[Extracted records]

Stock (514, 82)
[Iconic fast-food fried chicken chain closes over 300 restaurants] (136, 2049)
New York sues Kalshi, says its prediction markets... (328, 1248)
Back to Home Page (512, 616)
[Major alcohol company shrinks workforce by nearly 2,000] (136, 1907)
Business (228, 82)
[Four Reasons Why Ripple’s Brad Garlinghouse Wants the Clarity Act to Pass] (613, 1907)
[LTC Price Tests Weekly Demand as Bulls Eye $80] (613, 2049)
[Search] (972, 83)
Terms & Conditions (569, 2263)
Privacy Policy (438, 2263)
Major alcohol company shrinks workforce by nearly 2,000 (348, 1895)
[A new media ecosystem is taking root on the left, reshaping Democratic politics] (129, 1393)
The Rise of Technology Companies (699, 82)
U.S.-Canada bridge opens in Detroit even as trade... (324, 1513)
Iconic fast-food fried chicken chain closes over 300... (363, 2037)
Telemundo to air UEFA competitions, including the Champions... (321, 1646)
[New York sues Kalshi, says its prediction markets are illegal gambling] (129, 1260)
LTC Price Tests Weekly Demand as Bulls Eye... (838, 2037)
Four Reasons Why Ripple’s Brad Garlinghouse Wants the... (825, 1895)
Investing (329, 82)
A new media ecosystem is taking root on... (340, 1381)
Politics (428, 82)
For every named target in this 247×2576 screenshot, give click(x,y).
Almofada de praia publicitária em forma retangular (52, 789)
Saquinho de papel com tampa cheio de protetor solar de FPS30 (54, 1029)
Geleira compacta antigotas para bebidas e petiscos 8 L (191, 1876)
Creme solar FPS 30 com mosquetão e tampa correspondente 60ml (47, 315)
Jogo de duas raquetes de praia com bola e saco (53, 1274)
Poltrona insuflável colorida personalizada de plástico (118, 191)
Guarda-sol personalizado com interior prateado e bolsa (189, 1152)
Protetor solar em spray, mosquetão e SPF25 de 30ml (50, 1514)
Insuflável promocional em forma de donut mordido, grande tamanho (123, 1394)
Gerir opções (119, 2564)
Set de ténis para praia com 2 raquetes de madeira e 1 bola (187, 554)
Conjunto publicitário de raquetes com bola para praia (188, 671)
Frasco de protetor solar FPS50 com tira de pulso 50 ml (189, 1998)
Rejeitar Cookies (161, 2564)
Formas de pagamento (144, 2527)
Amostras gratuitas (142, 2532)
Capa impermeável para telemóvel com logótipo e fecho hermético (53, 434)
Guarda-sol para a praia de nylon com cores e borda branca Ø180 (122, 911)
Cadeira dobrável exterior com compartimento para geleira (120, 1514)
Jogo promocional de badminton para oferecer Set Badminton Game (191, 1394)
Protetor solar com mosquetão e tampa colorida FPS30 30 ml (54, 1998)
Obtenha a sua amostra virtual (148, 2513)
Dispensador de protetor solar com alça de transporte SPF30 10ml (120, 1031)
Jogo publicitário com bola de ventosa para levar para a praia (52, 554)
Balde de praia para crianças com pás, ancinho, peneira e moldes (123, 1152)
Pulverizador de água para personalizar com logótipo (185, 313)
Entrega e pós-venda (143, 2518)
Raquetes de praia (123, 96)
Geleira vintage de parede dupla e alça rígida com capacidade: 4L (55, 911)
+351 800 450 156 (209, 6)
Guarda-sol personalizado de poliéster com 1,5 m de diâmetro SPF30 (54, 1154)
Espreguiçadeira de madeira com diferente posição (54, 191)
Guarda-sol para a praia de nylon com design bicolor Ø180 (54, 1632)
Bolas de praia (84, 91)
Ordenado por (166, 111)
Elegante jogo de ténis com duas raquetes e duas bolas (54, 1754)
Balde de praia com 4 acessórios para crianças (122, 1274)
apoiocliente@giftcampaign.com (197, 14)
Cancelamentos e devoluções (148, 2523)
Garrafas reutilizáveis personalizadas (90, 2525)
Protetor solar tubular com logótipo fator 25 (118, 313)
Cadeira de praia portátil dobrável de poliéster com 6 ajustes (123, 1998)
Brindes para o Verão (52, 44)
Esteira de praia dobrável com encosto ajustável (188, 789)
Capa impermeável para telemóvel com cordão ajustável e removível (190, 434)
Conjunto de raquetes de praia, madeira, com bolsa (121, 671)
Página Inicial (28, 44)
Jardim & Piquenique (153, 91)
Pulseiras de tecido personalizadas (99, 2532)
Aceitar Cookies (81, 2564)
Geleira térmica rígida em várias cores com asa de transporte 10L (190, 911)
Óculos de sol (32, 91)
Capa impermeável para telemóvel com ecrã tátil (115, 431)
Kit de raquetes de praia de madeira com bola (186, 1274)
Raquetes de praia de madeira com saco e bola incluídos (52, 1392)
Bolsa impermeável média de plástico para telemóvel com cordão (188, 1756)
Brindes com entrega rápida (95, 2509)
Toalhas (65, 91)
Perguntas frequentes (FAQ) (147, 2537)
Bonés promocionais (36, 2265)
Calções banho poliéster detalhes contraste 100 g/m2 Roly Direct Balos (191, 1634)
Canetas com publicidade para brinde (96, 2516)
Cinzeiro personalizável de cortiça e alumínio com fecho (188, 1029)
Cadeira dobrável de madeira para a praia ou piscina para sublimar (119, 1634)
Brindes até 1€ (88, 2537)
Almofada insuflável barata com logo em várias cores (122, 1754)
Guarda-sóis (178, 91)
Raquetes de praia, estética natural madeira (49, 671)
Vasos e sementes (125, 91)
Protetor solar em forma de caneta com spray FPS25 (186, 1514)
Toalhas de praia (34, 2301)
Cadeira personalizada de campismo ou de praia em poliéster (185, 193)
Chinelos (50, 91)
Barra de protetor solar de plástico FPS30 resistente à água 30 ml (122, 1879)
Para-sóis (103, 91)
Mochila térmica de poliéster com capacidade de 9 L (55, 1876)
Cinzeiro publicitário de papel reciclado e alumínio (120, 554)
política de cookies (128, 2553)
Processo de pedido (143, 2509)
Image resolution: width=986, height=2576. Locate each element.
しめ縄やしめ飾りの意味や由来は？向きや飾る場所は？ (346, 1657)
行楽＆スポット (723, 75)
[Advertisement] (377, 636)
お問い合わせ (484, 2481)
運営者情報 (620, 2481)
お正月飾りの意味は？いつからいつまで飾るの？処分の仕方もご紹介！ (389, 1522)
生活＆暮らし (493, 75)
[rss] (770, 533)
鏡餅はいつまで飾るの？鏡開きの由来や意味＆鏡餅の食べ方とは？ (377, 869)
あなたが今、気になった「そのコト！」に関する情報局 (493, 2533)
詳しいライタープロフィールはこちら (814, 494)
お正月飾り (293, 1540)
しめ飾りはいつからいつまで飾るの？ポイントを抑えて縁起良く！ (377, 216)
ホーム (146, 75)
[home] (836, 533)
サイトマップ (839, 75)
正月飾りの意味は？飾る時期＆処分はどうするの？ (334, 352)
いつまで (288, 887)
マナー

- Work task -
Go through the data, and copy each line in which the word "fried" appears.

- Written reply -
[Iconic fast-food fried chicken chain closes over 300 restaurants] (136, 2049)
Iconic fast-food fried chicken chain closes over 300... (363, 2037)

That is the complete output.